**TEXT SHOWN**
PHILIPPINE SUPREME COURT DECISIONS

EN BANC

[G.R. No. L-20088. January 22, 1966.]

LUZON STEVEDORING CORPORATION, Petitioner-Appellant, v. SOCIAL SECURITY SYSTEM, Respondent-Appellee.

C. R. Tiongson, and B. L. Rillo, for the Petitioner-Appellant.

Solicitor General and Solicitor Camilo D. Quiason for the Respondent-Appellee.


SYLLABUS


1. SOCIAL SECURITY ACT; COMPULSORY COVERAGE OF TEMPORARY EMPLOYEES. — Formerly, the pertinent provision on compulsory coverage of the Social Security Act, as amended by Republic Act 1792 required at least six months service with the employer. The Social Security Act was however amended by Republic Act 2658 which eliminated the six months service requirement. Sans such requirement, all employees regardless of tenure would qualify for compulsory membership in the Social Security System, except those classes of employees contemplated in Section 8(j) of the Social Security Act.

2. ID.; ID.; EXEMPTION FROM COVERAGE. — Section 8 (j) defines employment covered by the Social Security Act and provides exception therefrom. Among the exceptions mentioned — paragraph (10) are services performed by temporary employees which may be excluded by regulation of the Social Security Commission. In this connection, although Congress has delegated to the Social Security Commission the issuance of regulations bearing on the exemption of services performed by temporary employees from social security coverage, no such regulation has been cited to buttress the claim for exemption. Perforce, no exemption could be granted as there is no way of telling whether or not the employees in question belong to a group or class designated by regulation of the Social Security Commission as exempt.

3. ID.; ID.; DEATH AND DISABILITY BENEFITS; NUMBER OF MONTHLY CONTRIBUTIONS NOT A PREREQUISITE TO THE ENJOYMENT OF BENEFITS. — It is not entirely correct to say that the employees cannot possibly be entitled to social security benefits by reason of their temporary employment. From the moment an employee is reported for membership, he is entitled to death and disability benefits pursuant to Section 13 of Republic Act 1161, as amended. The number of monthly contributions mentioned in said section is not a prerequisite to the enjoyment of death or disability benefits but is merely a basis in determining the amount of benefit to be paid.

**WHAT YOU SHOULD DO**
Please rewrite the paragraph of the court decision that begins "3. ID.; ID.; DEATH AND DISABILITY BENEFITS" as a short bulleted list that keeps its main facts. The material after this point comes from a different source.

**COLLECTED DATA**
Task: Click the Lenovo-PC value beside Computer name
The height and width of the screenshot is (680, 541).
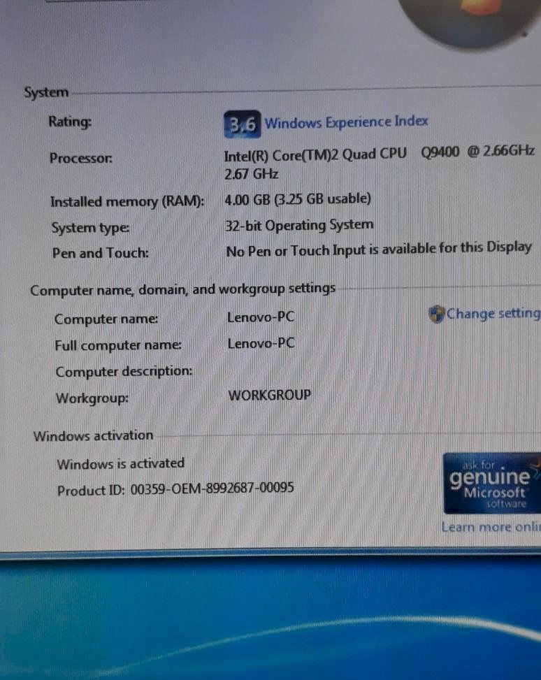Action: point(261,317)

**SOLUTION FOR THIS EXERCISE**
- Temporary employment does not by itself keep the employees from being entitled to social security benefits.
- From the moment an employee is reported for membership, he is entitled to death and disability benefits under Section 13 of Republic Act 1161, as amended.
- The number of monthly contributions mentioned in that section is not a prerequisite for death or disability benefits. It is only a basis for determining the amount to be paid.